- AUSGEWÄHLTER TEXT
◆ ◆ ◆ ◆ ◆
Grußwort der Landtagspräsidentin Frau Sylvia Bretschneider
09. Mai 2011
Presseerklärung

Grußwort der Landtagspräsidentin Frau Sylvia Bretschneider

Es gilt das gesprochene Wort!
Sperrfrist: Do, 12.5.11 – 10.00 Uhr

Anrede,

als Präsidentin des Landtages Mecklenburg-Vorpommern ist es mir eine ganz besondere Ehre und eine große Freude zugleich, Sie heute im Schweriner Schloss zur Verleihung des Paul-Spiegel-Preises für Zivilcourage zu begrüßen. Dieser Preis erinnert an das unermüdliche Engagement für Demokratie, Menschlichkeit und Toleranz des früheren Präsidenten des Zentralrates der Juden in Deutschland. Mit der Vergabe dieser Auszeichnung werden Menschen geehrt, die sich in ganz besonderer und selbstloser Art und Weise gegen Rechtsextremismus in Deutschland einsetzen. 2009 wurde der Paul-Spiegel-Preis erstmals an Bernd Merbitz verliehen. In seiner Funktion als Landespolizeipräsident Sachsens hat er sich unentwegt weit über seine Dienstpflichten hinaus im Kampf gegen Rechtsextremismus, Fremdenfeindlichkeit und Antisemitismus im Bereich polizeilicher Präventions- und Ermittlungsarbeit verdient gemacht. In diesem Jahr erhält den Preis eine Familie aus Mecklenburg-Vorpommern: Birgit und Horst Lohmeyer.
◆ ◆ ◆ ◆ ◆
- BEREITGESTELLTES MATERIAL
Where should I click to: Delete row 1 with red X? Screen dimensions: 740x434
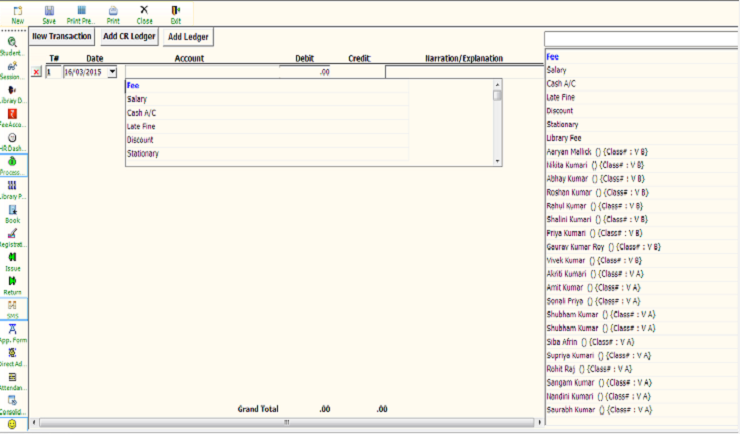tap(37, 72)
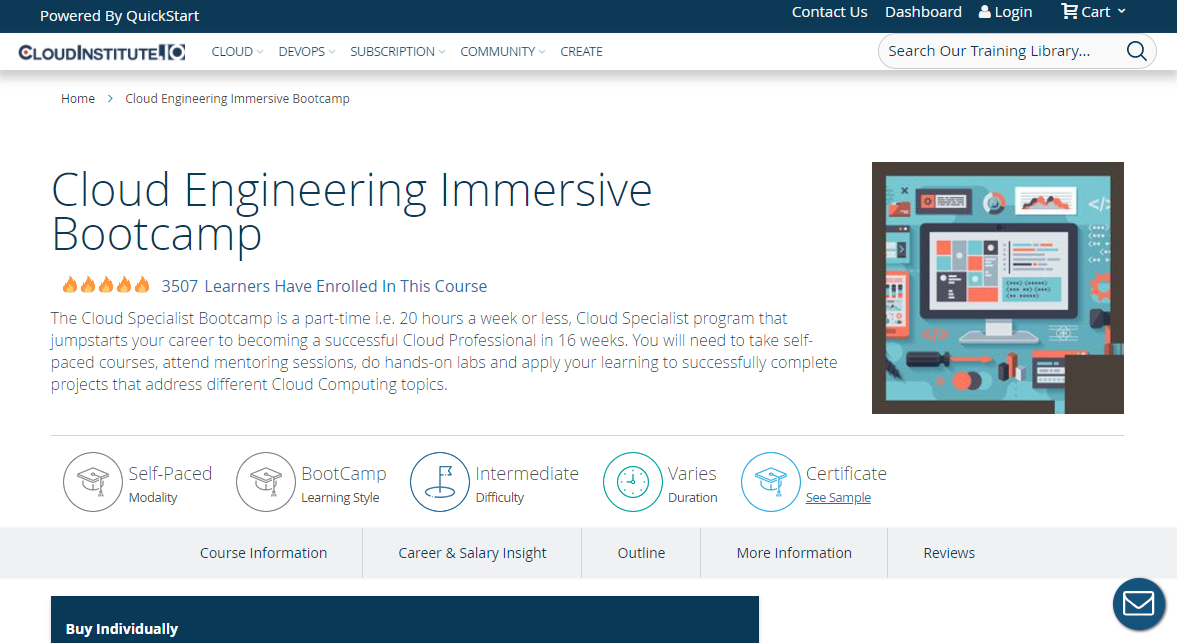Expand the Subscription dropdown menu
The image size is (1177, 643).
pos(397,52)
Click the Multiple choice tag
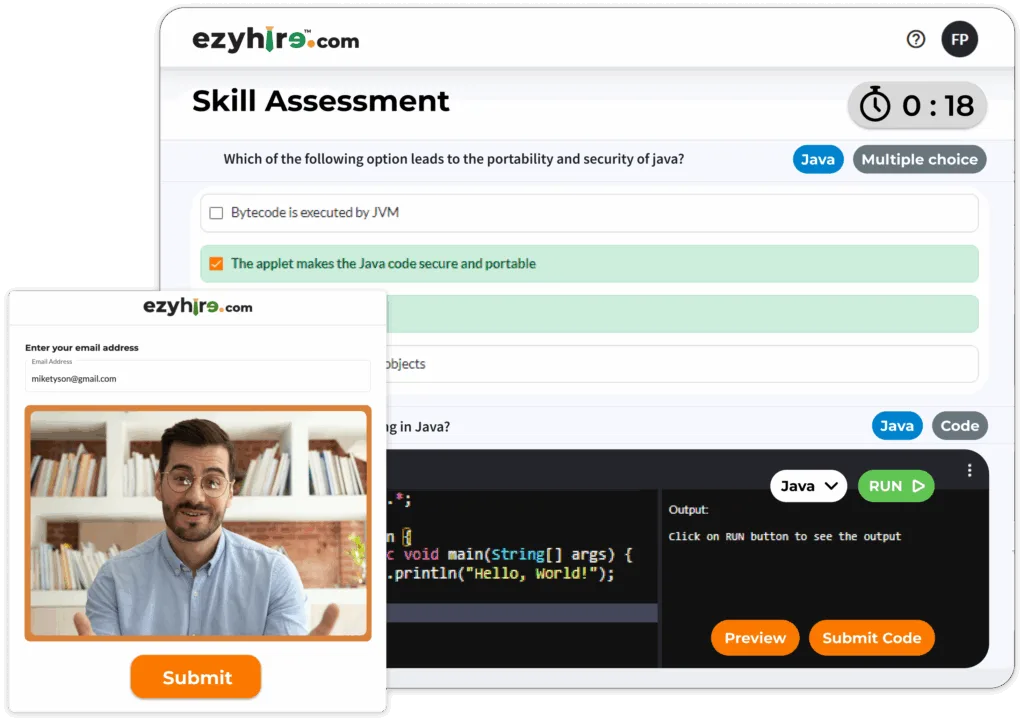1024x722 pixels. click(x=919, y=160)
◆ ◆ ◆ ◆ ◆
- AUFGABE 1
Kannst du die Zeilen aller Einträge oben als nummerierte Liste ausgeben, ohne Leerzeilen und ohne die Bilder?
- AUFGABE 2
Schreibe das Grußwort zur Verleihung des Paul-Spiegel-Preises im Anschluss an seinen letzten Satz weiter.

- ANTWORT 1
1. Where should I click to: Delete row 1 with red X? Screen dimensions: 740x434
2. tap(37, 72)
3. Expand the Subscription dropdown menu
4. The image size is (1177, 643).
5. pos(397,52)
6. Click the Multiple choice tag
7. 1024x722 pixels. click(x=919, y=160)

- ANTWORT 2
Anrede,

Familie Lohmeyer, Sie leben seit nunmehr sechs Jahren in unserem Bundesland. Sie sind von Hamburg nach Jamel, einem kleinen Dorf nahe Wismar, gezogen. Die Motive für Ihren Umzug waren gewiss vielfältig und Sie mussten zwischen den Vor- und Nachteilen eines urbanen und ländlichen Zuhauses abwägen. Mit Sicherheit haben Sie von Jamel idyllische Abgeschiedenheit erwartet. Ihr Leben wurde indes weniger ruhig und beschaulich, als wohl von Ihnen erhofft. Seit geraumer Zeit erleben Sie, ebenso wie das Dorf Jamel, eine bundesweite mediale Aufmerksamkeit.

Jamel, das ist zum Inbegriff von eingenistetem Rechtsextremismus inmitten unserer Gesellschaft und einem bürgerlich-demokratischen Aufstand gegen eben diesen Rechtsextremismus geworden. Seit Anfang der 90er Jahre terrorisieren Neonazis die Dorfbevölkerung. Die Rechten verbreiten Angst und Schrecken in Jamel. Damit haben sie die angestammten Einwohner vertrieben und Gleichgesinnte in den Ort gelockt. Unverhohlen skandieren die Rechtsradikalen ihre Gesinnung und sie meinen, sich einen scheinbar rechts- und demokratiefreien Raum geschaffen zu haben. Jeder, der sich gegen die Neonazis behauptet, wird und wurde eingeschüchtert und bedroht.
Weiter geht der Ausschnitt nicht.